Please gather each line of the entries below that contains the string "label", matching case exactly, and copy those lines out in full.

Recorded data:
-- -- --

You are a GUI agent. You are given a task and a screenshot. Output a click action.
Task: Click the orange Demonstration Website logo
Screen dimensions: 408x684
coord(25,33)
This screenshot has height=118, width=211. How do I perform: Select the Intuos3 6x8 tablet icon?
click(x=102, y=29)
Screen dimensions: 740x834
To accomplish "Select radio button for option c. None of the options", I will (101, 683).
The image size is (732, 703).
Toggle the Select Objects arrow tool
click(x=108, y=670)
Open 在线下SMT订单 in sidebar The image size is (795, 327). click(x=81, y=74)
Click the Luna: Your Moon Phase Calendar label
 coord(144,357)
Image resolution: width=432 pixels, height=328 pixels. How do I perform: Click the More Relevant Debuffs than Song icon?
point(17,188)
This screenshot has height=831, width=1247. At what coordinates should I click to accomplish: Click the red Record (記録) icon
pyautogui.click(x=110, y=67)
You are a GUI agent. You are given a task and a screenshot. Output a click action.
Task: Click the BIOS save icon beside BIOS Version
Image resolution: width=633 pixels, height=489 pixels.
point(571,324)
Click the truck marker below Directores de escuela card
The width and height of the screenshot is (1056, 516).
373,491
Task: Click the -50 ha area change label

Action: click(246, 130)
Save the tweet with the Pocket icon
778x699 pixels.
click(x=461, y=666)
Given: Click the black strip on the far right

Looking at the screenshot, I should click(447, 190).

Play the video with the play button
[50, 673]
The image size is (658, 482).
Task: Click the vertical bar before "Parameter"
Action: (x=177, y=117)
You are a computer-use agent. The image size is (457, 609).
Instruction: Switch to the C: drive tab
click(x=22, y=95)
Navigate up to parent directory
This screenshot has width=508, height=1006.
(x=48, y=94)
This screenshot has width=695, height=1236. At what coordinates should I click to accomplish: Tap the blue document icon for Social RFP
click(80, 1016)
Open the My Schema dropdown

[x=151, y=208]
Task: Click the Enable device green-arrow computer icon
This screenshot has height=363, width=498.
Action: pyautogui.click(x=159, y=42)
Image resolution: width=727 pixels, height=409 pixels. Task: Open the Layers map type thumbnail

-- -- --

Exercise solution:
Click the Luna: Your Moon Phase Calendar label
Task: Click the -50 ha area change label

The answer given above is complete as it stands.